MATERIALS PROVIDED:

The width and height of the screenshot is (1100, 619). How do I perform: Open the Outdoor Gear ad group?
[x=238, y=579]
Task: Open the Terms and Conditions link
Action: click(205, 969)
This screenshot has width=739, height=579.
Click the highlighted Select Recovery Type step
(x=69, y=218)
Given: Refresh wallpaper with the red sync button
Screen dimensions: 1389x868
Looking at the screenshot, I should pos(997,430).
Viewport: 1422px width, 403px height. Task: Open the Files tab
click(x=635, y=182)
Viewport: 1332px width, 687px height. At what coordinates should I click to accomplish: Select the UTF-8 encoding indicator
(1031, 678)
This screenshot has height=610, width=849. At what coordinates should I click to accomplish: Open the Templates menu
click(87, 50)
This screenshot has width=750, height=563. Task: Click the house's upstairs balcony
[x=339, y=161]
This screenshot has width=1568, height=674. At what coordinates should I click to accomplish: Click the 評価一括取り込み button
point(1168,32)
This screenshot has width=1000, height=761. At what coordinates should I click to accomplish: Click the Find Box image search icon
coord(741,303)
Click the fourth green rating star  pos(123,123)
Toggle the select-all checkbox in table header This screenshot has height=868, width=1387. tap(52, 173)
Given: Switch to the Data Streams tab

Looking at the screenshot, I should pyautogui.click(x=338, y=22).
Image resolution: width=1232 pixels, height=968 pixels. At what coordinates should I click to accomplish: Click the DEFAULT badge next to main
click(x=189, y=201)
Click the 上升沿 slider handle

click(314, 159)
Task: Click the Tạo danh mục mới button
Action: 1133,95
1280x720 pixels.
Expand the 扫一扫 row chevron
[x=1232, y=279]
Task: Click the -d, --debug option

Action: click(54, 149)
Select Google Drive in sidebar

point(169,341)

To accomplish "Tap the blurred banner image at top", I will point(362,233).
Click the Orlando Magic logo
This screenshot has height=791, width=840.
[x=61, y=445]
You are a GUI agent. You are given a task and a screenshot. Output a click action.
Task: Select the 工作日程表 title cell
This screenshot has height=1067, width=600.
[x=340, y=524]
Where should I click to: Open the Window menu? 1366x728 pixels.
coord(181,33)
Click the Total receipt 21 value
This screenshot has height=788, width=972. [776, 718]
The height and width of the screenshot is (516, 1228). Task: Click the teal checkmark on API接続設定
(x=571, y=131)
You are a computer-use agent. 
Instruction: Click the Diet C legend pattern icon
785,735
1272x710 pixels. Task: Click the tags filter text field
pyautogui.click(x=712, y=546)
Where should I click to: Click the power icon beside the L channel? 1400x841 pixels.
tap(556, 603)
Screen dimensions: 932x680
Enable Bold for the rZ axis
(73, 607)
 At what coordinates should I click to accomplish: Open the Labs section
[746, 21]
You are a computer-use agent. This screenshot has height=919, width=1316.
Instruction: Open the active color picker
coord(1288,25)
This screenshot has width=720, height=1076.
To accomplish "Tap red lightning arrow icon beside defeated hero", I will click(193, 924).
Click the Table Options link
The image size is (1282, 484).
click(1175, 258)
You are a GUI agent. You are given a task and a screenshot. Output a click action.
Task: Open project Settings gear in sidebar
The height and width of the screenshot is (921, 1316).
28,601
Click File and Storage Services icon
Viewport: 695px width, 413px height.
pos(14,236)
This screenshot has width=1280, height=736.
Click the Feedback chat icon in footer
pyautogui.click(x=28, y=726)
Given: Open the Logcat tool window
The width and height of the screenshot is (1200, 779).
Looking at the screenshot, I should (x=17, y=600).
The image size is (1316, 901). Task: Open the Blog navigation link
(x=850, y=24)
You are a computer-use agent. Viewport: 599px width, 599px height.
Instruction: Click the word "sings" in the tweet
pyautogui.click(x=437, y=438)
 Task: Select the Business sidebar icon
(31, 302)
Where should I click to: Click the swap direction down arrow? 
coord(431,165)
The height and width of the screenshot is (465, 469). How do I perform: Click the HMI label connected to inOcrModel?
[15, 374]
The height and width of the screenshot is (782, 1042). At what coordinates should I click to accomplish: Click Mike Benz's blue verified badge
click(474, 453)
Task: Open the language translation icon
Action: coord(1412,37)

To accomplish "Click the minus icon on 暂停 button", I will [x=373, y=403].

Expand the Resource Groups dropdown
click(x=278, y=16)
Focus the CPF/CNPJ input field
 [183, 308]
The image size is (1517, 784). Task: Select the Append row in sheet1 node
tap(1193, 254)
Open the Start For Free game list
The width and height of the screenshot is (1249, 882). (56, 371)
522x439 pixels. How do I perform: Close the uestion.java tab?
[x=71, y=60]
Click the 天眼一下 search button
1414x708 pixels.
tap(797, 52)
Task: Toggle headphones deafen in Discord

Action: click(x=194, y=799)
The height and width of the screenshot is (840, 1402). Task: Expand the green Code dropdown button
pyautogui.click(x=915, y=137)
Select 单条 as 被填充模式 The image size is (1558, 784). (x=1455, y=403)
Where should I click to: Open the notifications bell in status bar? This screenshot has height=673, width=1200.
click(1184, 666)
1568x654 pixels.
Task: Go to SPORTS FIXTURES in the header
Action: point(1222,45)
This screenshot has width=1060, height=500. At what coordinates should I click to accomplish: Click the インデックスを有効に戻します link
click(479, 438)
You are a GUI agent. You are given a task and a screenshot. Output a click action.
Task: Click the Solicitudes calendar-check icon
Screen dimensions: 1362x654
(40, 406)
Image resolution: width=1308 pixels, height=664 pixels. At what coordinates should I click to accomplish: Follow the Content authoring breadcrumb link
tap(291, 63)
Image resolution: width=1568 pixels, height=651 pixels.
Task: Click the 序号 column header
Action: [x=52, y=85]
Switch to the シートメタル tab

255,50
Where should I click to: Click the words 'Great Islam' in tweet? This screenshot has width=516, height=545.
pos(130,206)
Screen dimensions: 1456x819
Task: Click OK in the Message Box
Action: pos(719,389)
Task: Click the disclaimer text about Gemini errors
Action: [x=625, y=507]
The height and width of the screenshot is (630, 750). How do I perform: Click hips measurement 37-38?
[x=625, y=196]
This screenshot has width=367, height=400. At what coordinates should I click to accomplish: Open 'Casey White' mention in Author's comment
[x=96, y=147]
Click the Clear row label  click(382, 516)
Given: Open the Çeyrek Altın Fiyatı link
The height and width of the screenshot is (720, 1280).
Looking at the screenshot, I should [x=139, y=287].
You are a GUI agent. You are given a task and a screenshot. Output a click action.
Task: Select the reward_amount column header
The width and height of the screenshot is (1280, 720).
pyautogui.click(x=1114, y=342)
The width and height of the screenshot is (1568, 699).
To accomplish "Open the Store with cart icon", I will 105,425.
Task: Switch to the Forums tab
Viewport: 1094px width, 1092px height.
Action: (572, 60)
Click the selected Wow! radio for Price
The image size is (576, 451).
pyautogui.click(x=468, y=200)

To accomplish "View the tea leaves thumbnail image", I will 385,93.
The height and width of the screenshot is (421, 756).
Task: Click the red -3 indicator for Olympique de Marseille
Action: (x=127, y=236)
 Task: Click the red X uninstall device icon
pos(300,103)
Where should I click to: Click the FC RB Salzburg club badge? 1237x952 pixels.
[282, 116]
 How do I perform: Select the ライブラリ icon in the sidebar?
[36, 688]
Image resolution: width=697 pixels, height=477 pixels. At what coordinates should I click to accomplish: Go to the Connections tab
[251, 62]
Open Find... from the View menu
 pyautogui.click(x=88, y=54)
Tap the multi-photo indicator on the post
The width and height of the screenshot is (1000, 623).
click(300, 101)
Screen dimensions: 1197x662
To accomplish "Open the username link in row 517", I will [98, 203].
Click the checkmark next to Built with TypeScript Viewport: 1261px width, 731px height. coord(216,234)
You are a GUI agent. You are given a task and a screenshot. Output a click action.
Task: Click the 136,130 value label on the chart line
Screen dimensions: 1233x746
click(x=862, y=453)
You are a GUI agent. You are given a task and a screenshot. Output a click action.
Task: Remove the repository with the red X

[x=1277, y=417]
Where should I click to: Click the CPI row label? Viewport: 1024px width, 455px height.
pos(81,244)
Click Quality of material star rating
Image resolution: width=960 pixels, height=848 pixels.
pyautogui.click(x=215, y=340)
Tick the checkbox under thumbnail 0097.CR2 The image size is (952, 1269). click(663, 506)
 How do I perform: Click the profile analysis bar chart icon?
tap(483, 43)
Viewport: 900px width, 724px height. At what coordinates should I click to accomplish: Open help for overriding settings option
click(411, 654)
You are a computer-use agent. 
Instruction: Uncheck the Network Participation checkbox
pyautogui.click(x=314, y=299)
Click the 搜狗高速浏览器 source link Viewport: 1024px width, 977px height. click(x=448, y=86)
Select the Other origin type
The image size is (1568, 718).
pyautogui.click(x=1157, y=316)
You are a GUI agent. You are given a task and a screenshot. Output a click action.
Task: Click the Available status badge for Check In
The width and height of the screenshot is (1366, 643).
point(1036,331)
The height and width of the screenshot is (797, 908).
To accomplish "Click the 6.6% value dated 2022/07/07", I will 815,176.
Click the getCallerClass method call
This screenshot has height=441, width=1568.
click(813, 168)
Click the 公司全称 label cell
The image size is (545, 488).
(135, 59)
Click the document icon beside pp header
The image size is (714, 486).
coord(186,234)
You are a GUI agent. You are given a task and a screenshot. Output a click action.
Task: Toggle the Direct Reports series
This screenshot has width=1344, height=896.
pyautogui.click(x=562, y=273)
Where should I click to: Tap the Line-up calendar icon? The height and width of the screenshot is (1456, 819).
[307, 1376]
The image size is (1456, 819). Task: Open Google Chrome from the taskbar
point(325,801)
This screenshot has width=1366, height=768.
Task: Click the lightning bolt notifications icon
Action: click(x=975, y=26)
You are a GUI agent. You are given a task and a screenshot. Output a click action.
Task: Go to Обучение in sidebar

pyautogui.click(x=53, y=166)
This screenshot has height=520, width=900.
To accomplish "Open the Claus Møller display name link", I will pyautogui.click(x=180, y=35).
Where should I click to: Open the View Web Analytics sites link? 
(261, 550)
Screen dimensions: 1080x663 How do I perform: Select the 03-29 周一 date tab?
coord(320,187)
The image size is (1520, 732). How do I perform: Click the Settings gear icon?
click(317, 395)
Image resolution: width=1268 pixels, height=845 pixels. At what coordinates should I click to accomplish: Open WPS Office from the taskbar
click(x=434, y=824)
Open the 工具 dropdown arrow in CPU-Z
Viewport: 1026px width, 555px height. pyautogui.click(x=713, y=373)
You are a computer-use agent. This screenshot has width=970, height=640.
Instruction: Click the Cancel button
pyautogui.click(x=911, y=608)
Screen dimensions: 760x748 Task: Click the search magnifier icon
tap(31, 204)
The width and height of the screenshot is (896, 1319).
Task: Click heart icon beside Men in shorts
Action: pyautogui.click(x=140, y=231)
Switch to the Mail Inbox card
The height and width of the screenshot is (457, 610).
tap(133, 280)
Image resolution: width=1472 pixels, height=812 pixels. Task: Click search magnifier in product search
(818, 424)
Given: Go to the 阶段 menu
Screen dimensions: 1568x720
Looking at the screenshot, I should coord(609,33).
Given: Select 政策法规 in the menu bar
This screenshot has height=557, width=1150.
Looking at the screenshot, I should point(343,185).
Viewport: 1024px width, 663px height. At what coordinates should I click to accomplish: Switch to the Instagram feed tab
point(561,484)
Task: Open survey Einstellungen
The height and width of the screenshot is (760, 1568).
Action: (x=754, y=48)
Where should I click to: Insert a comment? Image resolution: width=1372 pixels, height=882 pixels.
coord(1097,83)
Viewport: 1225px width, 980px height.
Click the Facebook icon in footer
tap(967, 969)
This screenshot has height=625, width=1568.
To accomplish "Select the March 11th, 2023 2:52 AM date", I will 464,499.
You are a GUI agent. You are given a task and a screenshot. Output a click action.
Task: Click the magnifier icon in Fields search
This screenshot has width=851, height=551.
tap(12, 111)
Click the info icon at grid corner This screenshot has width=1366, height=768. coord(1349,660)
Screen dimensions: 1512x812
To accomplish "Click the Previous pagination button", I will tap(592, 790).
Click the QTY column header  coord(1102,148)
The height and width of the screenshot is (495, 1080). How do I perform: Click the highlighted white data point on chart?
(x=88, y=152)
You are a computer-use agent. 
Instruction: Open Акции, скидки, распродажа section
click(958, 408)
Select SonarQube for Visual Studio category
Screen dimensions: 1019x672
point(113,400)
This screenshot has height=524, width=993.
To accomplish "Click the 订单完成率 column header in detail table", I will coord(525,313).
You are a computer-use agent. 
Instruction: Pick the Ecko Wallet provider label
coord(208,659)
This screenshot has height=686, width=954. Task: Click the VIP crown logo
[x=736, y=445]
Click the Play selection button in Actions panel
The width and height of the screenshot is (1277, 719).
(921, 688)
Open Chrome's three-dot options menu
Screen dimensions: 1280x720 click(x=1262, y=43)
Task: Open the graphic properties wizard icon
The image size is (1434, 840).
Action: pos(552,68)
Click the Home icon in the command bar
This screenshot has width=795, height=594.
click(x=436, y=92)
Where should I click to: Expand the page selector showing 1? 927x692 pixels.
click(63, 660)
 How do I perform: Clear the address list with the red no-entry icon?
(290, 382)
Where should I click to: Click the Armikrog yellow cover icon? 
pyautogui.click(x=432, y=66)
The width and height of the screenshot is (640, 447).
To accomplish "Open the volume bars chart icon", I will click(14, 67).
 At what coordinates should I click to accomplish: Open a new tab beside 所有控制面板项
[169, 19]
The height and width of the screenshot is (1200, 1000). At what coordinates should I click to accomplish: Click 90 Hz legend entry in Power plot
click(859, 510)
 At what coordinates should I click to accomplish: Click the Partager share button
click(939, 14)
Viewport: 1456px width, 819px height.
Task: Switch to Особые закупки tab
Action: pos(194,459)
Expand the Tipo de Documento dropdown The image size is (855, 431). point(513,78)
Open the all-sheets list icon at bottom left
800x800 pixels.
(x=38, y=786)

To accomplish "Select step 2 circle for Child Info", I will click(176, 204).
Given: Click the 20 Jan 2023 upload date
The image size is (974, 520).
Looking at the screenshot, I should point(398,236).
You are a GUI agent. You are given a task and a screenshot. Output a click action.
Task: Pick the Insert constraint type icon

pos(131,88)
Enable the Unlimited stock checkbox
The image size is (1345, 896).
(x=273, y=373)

WHAT YOU WILL DO: Transcribe the records from the first line through the line that contains "(x=69, y=218)", inclusive, reproducing each line precisely.

WRITTEN ANSWER:
The width and height of the screenshot is (1100, 619). How do I perform: Open the Outdoor Gear ad group?
[x=238, y=579]
Task: Open the Terms and Conditions link
Action: click(205, 969)
This screenshot has width=739, height=579.
Click the highlighted Select Recovery Type step
(x=69, y=218)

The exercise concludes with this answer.